Development of Younger Players
This season, Beal is tied with the Dallas Mavericks’ Luka Doncic in usage (34.9 percent). Last season, he finished sixth. These usage jumps coincided with his massive increase in points per game and his league-leading scoring. There is no doubt that Beal has turned into one of the league’s most prolific scoring threats, capable of doing damage as a three-level scorer. That said, this style is similar to how many guards have played in Scott Brooks’ isolation-heavy offenses.
As a result, other players are left without the same opportunities to score and to develop. It’s possible this is a product of coaching and that replacing Brooks could shift possessions to players like Rui Hachimura or Deni Avdija.
But that’s an unknown and a gamble. What if this is who Beal is as a player, regardless of coach? Are the Wizards willing to box their young developing talents into off-the-ball contributors, when perhaps they have the potential of more? This is the unfortunate downside of a ball dominant player like Beal.
Bringing him back would almost surely create a situation similar to what’s been on display this season with players like Hachimura, Avdija and Troy Brown Jr. struggling to find consistent roles because of a system that isn’t designed to accentuate their skill sets.
Either of these scenarios, which would limit the development of the Wizards’ young players, could keep the Wizards from developing contributors around Beal and limit the potential of what the team could accomplish.

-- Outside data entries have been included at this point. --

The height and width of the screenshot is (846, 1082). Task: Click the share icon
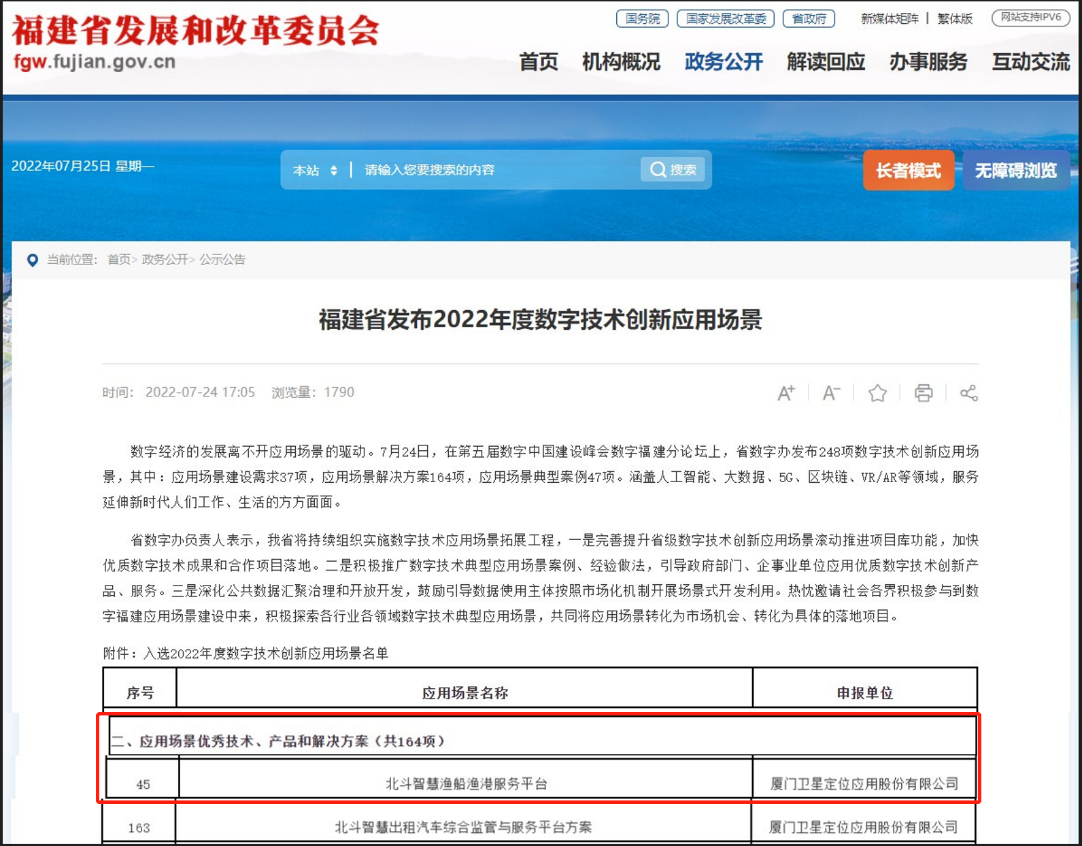pos(968,393)
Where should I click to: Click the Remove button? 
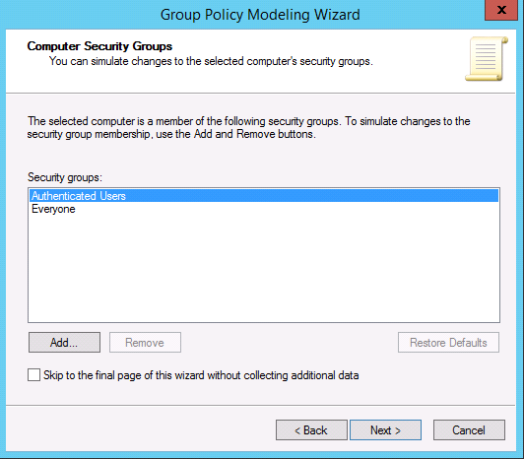(145, 343)
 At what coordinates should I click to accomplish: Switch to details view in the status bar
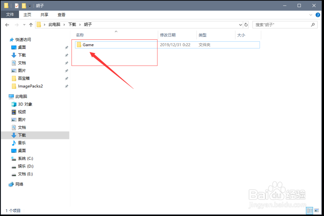click(309, 210)
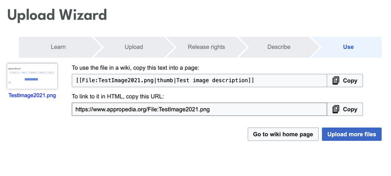Click the 'To use the file in a wiki' label
Viewport: 391px width, 176px height.
pos(135,68)
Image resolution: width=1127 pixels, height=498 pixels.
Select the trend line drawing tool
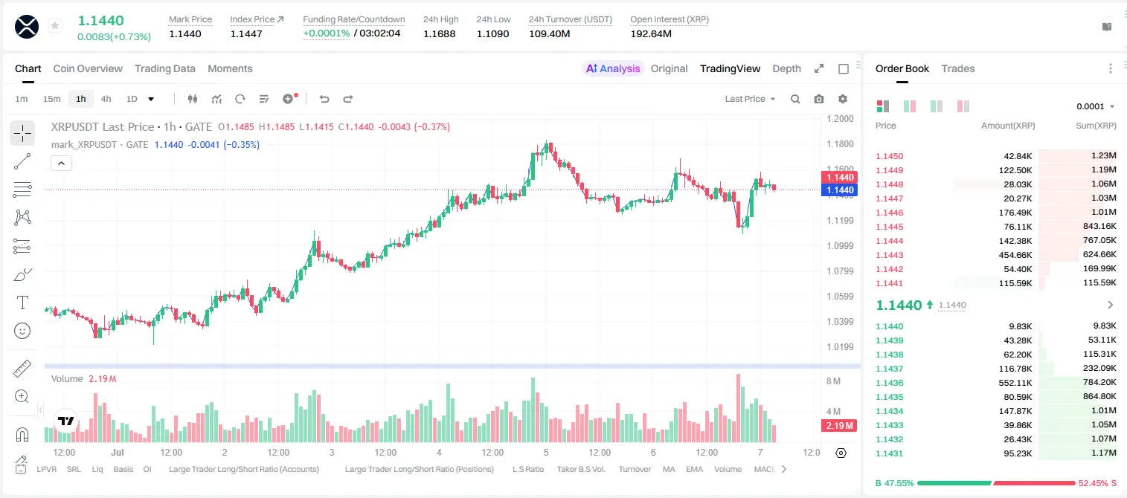(x=22, y=161)
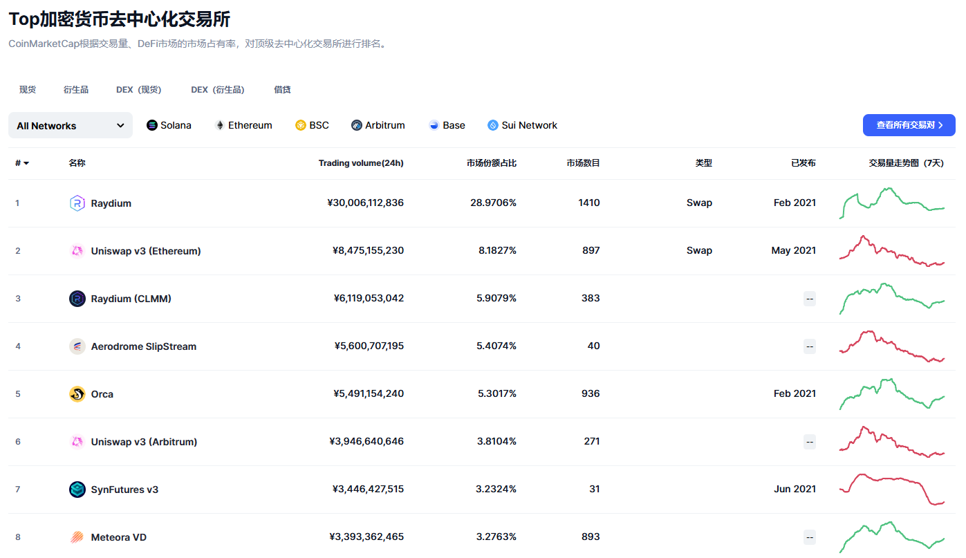The width and height of the screenshot is (966, 558).
Task: Select the Solana network filter icon
Action: (x=151, y=125)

Beal’s value is greater as a trade asset than as the Wizards’ franchise player
Yes, you have heard the rumors. It doesn’t matter if it’s the Lakers, the Heat, the Nuggets, the Clippers or just about any team in the league. There’s been a rumored trade between that team and the Wizards that involves Beal. This makes sense because just as many of us recognize Beal’s value, other teams and their fanbases recognize it as well. With his profile raised as an All-Star starter, these rumors will persist.
There is real appeal for a player like Beal. As much as we’re concerned about his usage the past couple seasons, he has shown the ability to play effectively off the ball. He is one of the few elite scorers who has shown the ability to produce in different roles.
Contending teams may see this as an asset because it’s an opportunity to acquire a player, who is good enough to go for 30-plus on a given night, but also capable of deferring when needed. This could allow him to fit with other stars without ruining chemistry.
The numerous reports of trade proposals indicate that teams are lining up to acquire Beal’s services. His value and reputation could drive a bidding war. With all of these factors in mind, his value as an asset may never be higher.
The Wizards faced this situation recently when the option to trade Otto Porter and his cap crippling extension from 2017 ultimately limited the team’s potential for success. They waited too long and ended up giving him away for Jabari Parker, Bobby Portis and a 2023 second round pick in 2019. Since Parker and Portis aren’t on the Wizards anymore, they traded Porter for almost nothing. Does it make sense to waste yet another opportunity to sell high and reap the benefits of perhaps the best trade asset the team has ever had?
Signing Beal to a long-term extension would be a good omen and a feel-good opportunity for the franchise. But if the team has aspirations to better than a run-of-the-mill lower-tier playoff team, it’s time to make the difficult decision and trade Beal. As sad as it may be,Beal is Washington’s most tradeable asset, he will yield the biggest return, and a deal will give this team the best chance to reboot as a viable contender in the future.